Psaumes
IntroductionPsaumes 9
Analyse du texte source · restitution Philologique
Au meneur. Sur ʿAlmout-labbèn. Psaume de David. [Expression obscure ; probablement indication musicale/mélodique.]
Je rendrai grâce à YHWH de tout mon cœur ; je raconterai toutes tes merveilles. [Début de l’acrostiche alphabétique qui se poursuit au Ps 10 MT.]
Je me réjouirai et j’exulterai en toi ; je psalmodierai ton nom, Très-Haut. [zmr désigne le chant accompagné/la psalmodie.]
Au retour de mes ennemis en arrière, ils trébuchent et périssent devant ta face. [Construction temporelle elliptique : bĕšûb, « quand ils retournent/reculent ».]
Car tu as fait mon jugement et ma cause ; tu as siégé sur le trône, juge de justice. [« Faire le jugement de quelqu’un » = rendre droit/juger sa cause.]
Tu as réprimandé des nations, tu as fait périr le méchant ; leur nom, tu as effacé pour toujours et à perpétuité. [Accumulation de verbes accomplis ; « nom » = mémoire/identité durable.]
L’ennemi : achevées, les ruines, à perpétuité ; et des villes tu as déracinées ; a péri leur souvenir, eux-mêmes. [Verset syntaxiquement compact ; le référent des suffixes est discuté.]
Et YHWH, pour toujours, siégera ; il a établi pour le jugement son trône. [Contraste entre la disparition de l’ennemi et la permanence du règne divin.]
Et lui jugera le monde dans la justice ; il jugera les peuples dans la rectitude. [mêšārîm : droiture/équité, pluriel abstrait.]
Et YHWH sera un miśgāb pour l’écrasé, un miśgāb pour les temps dans la détresse. [miśgāb : hauteur inaccessible, refuge fortifié.]
Et se confieront en toi ceux qui connaissent ton nom, car tu n’as pas abandonné ceux qui te cherchent, YHWH. [Connaître le « nom » signifie connaître l’identité/la réputation révélée de YHWH.]
Psalmodiez à YHWH, qui siège à Sion ; annoncez parmi les peuples ses ʿalilot. [ʿalilot : actes/interventions, souvent avec nuance d’actions remarquables.]
Car celui qui recherche les sangs s’est souvenu d’eux ; il n’a pas oublié le cri des affligés. [dāmîm, pluriel « sangs », idiome du sang versé.] [Critique textuelle : ketiv עניים = pauvres/affligés ; qeré ענוים = humbles/affligés. 5/6Hev1b atteste עניים ; la LXX a τῶν πενήτων, « des pauvres ». Le texte continu suit donc le ketiv, avec forte confiance, tandis que le qeré demeure documenté.]

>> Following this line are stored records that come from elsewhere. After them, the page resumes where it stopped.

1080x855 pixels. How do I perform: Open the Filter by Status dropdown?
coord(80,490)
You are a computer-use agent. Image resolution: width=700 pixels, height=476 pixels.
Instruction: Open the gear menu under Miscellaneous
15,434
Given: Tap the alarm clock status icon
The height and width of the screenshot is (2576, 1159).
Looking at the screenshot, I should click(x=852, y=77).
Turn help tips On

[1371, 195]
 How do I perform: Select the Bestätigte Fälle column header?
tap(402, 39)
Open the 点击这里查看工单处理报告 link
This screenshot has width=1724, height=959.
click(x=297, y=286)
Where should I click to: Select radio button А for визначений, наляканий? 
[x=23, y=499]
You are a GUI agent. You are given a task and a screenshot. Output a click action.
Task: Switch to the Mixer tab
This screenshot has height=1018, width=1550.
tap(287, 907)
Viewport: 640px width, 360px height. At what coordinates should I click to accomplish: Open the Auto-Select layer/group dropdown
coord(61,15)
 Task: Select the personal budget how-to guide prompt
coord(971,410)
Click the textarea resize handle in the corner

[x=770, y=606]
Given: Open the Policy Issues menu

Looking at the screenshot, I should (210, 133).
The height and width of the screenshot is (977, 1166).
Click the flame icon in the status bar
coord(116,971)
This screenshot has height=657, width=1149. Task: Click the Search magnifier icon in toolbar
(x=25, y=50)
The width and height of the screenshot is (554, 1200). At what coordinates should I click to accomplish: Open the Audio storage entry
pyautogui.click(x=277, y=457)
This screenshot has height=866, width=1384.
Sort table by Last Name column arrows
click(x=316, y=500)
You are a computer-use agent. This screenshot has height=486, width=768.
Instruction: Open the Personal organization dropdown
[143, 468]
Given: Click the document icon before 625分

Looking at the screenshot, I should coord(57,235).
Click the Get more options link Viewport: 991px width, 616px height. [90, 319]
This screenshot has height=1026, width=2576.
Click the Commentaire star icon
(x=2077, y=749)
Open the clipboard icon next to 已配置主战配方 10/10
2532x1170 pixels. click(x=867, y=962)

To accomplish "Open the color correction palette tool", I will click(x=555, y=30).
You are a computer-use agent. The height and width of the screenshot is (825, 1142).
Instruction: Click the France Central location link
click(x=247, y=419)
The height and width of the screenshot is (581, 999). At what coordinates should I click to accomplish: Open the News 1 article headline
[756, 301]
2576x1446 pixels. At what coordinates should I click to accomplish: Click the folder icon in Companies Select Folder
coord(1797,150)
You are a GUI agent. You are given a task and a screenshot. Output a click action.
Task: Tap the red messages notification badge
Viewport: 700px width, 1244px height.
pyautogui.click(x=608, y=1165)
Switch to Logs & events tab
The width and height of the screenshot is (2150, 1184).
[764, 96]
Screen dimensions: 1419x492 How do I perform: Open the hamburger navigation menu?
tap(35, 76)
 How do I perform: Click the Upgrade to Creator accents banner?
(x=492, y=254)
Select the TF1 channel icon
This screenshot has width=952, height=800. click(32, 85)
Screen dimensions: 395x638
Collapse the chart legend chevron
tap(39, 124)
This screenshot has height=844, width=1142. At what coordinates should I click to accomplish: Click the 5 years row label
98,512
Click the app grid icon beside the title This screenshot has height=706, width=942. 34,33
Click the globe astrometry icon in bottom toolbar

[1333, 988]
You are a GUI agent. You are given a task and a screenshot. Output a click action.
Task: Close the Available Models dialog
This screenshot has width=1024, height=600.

Fais-moi grâce, YHWH ; vois mon affliction de la part de ceux qui me haïssent, toi qui me fais monter des portes de la mort, [« portes de la mort » : image du seuil du Shéol.]
afin que je raconte toutes tes louanges dans les portes de la fille de Sion ; que j’exulte dans ton salut. [Antithèse poétique avec les « portes de la mort » du v.14.]
Des nations ont sombré dans la fosse qu’elles ont faite ; dans le filet qu’elles ont caché, leur pied a été pris. [Motif sapientiel du piège retourné contre son auteur.]
YHWH s’est fait connaître ; un jugement il a fait ; dans l’œuvre de ses paumes le méchant s’est pris. Higgaïon. Sélah. [Higgaïon : terme liturgique/musical ou invitation à méditer, sens incertain.]
Les méchants retourneront vers le Shéol, toutes les nations qui oublient Dieu. [šuv « retourner » peut suggérer le Shéol comme destination commune de la mortalité.]
Car ce n’est pas pour toujours que le pauvre sera oublié ; l’espérance des humbles ne périra pas à perpétuité. [ʿănāwîm peut désigner les humbles ou les affligés/opprimés.] [Ketiv : « humbles/affligés » ; qeré : « pauvres/affligés ». La nuance sociale change, même si les champs se recouvrent.]
Lève-toi, YHWH ; que ʾenosh ne soit pas fort ; que les nations soient jugées devant ta face. [ʾenosh : humain mortel/fragile, en contraste avec la souveraineté divine.]
Place pour eux, YHWH, morah ; que les nations sachent : ʾenosh, eux. Sélah. [morah : MT probablement « crainte/terreur » ; d’autres vocalisations/traditions comprennent « maître/législateur ».]